RADARBANTEN.CO.ID– Menteri Kesehatan (Menkes) Budi Gunadi Sadikin mengingatkan masyarakat agar tidak langsung menganggap semua produk yoghurt sebagai makanan atau minuman yang sehat. Menurutnya, manfaat yoghurt sangat bergantung pada kandungan gizi yang terdapat di dalamnya, terutama kadar gula dan protein.
Budi menjelaskan, masih banyak masyarakat yang memilih yoghurt dengan berbagai varian rasa karena dianggap lebih lezat. Padahal, yoghurt berperisa umumnya mengandung gula tambahan dalam jumlah yang cukup tinggi. Sehingga jika dikonsumsi secara berlebihan justru dapat meningkatkan risiko gangguan kesehatan.
“Biasakan membaca label sebelum membeli yoghurt. Jangan hanya melihat kemasannya atau klaim sehatnya, tetapi cek juga kandungan gula dan proteinnya,” ujar Budi dalam edukasi kesehatan yang disampaikan melalui media sosial Instagram @bgsadikin.
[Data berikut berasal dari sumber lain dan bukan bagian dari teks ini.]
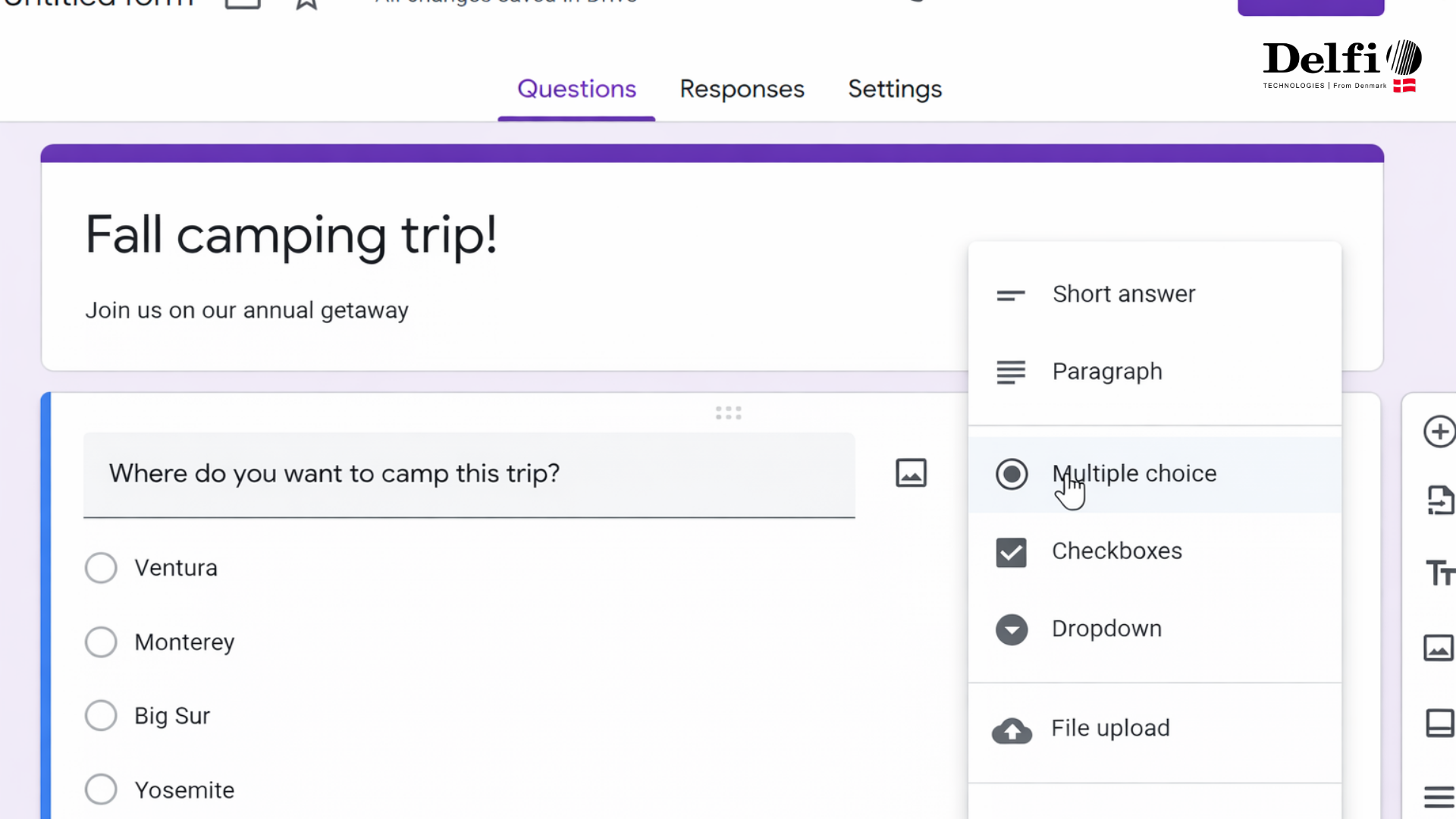Add a new question from the side toolbar
Image resolution: width=1456 pixels, height=819 pixels.
(x=1439, y=432)
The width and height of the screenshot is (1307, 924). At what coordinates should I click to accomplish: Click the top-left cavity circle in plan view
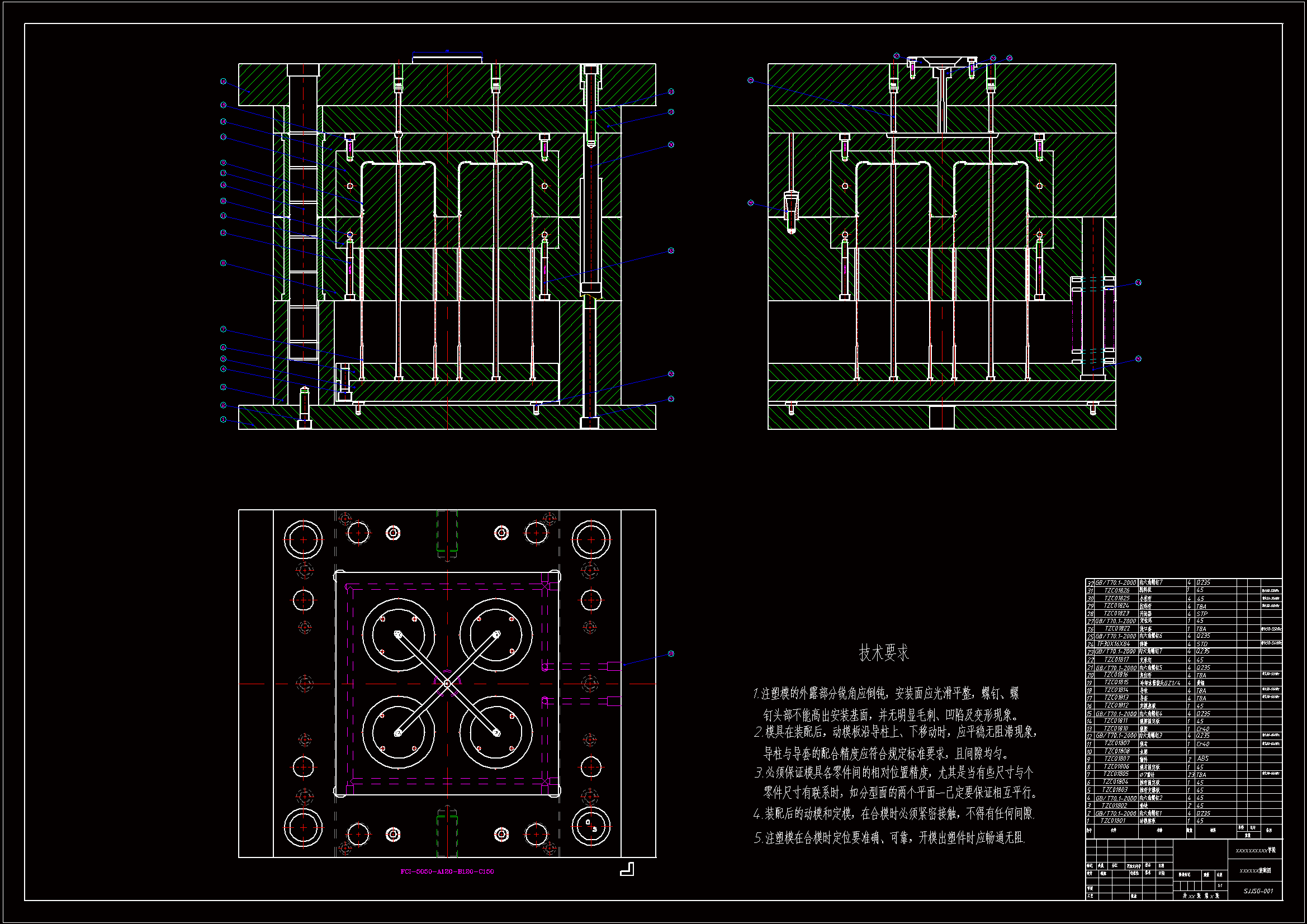[398, 634]
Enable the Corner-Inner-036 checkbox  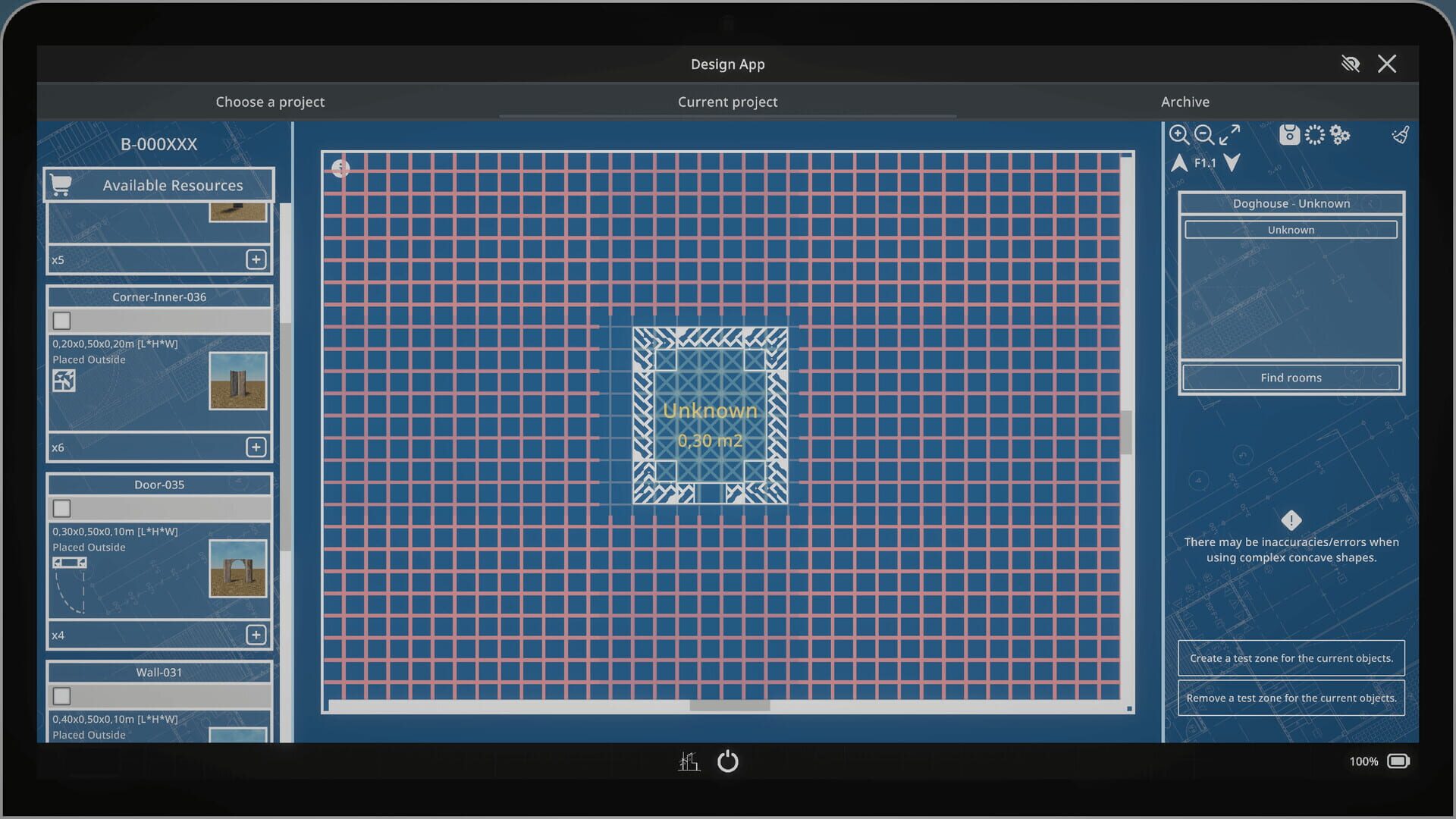coord(61,321)
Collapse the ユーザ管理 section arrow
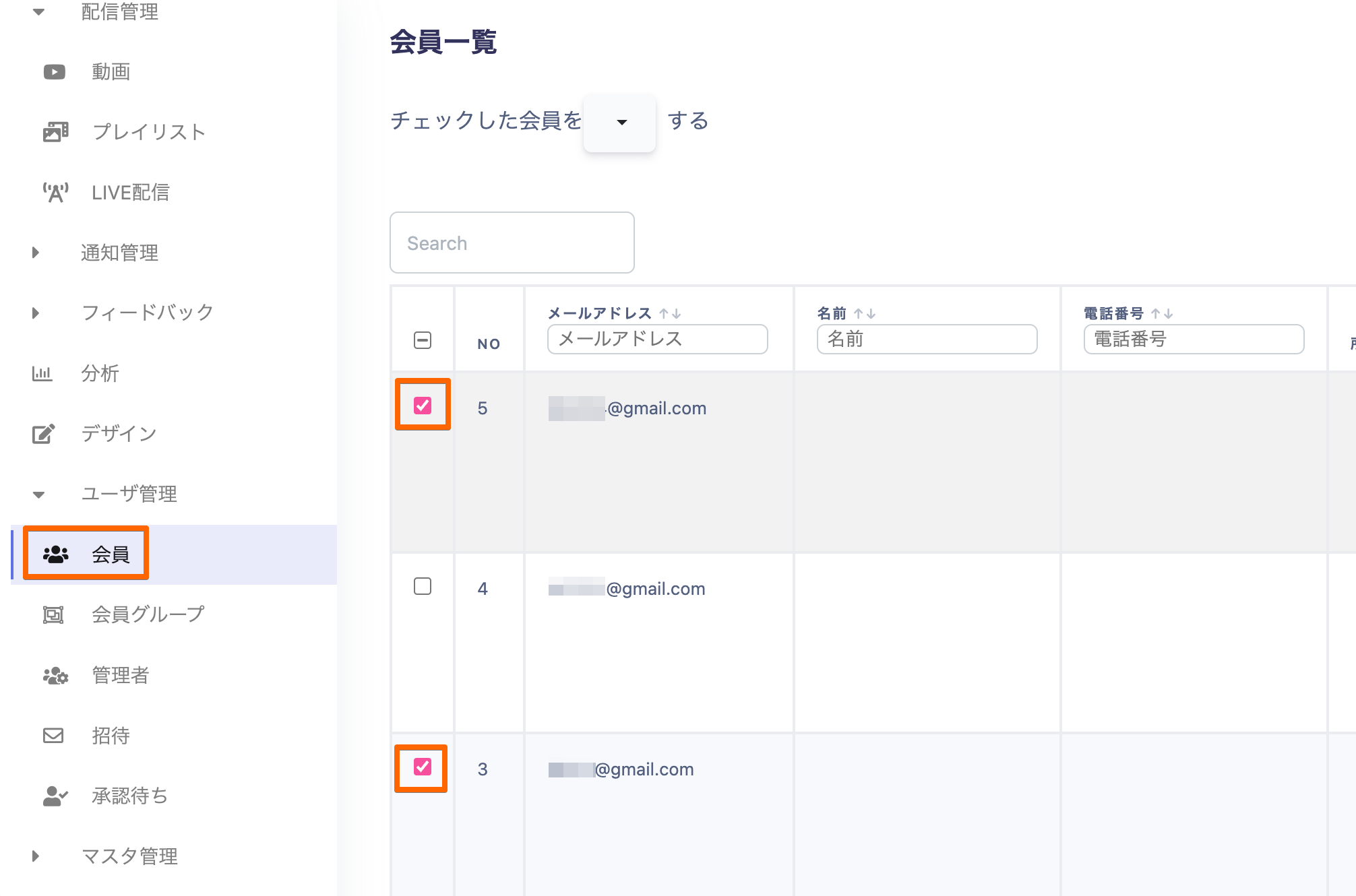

Menurut Budi, yoghurt dengan rasa buah atau varian manis lainnya umumnya mengandung sekitar 10 hingga 25 gram gula tambahan per kemasan. Sementara itu, yoghurt plain hanya mengandung gula alami dari laktosa susu, rata-rata sekitar 4 hingga 6 gram tanpa tambahan pemanis dalam jumlah besar.
Ia menyarankan masyarakat yang ingin memperoleh manfaat probiotik dan protein memilih yoghurt plain atau Greek yogurt. Kedua jenis yoghurt tersebut umumnya memiliki kandungan protein lebih tinggi, kadar gula lebih rendah, serta tetap mengandung bakteri baik yang bermanfaat bagi kesehatan saluran pencernaan.
Selain memperhatikan kandungan gula, Budi juga mengimbau masyarakat untuk membiasakan membaca informasi nilai gizi pada setiap kemasan pangan. Informasi tersebut memuat jumlah gula, protein, lemak, kalori, hingga daftar komposisi yang dapat menjadi acuan sebelum memutuskan membeli suatu produk.
Anjuran tersebut sejalan dengan rekomendasi Organisasi Kesehatan Dunia (WHO) yang menyarankan agar konsumsi gula tambahan dibatasi kurang dari 10 persen dari total kebutuhan energi harian. Bahkan, WHO menilai pembatasan hingga di bawah 5 persen atau sekitar 25 gram gula per hari akan memberikan manfaat kesehatan yang lebih besar, termasuk menurunkan risiko obesitas dan diabetes tipe 2.
Menkes berharap masyarakat semakin cerdas dalam memilih makanan dan minuman kemasan. Menurutnya, kebiasaan sederhana seperti membaca label gizi sebelum membeli dapat membantu mencegah konsumsi gula berlebihan sekaligus mendukung upaya menjaga kesehatan dalam jangka panjang.